* **Records from a data source**
-- -- --
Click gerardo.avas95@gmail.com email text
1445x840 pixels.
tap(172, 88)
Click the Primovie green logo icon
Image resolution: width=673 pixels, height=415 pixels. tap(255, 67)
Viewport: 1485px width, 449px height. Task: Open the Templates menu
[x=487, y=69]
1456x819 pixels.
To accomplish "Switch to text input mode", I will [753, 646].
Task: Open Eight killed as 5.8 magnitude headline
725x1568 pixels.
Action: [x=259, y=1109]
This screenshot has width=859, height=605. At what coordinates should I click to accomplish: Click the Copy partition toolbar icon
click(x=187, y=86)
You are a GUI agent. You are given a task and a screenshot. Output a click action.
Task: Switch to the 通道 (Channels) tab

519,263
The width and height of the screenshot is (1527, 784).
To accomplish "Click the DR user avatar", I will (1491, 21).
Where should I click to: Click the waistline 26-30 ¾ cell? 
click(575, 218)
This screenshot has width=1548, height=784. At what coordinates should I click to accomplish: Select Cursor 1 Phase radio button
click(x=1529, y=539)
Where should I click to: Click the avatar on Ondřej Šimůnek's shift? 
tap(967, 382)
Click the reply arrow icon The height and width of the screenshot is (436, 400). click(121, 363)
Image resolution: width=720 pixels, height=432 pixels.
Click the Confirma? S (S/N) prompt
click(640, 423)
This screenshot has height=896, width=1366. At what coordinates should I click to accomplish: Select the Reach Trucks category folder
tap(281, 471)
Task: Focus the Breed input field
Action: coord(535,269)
-- -- --
* **Problem requirements**
Write only the number of lines in the data above that include "will".

* **Result**
2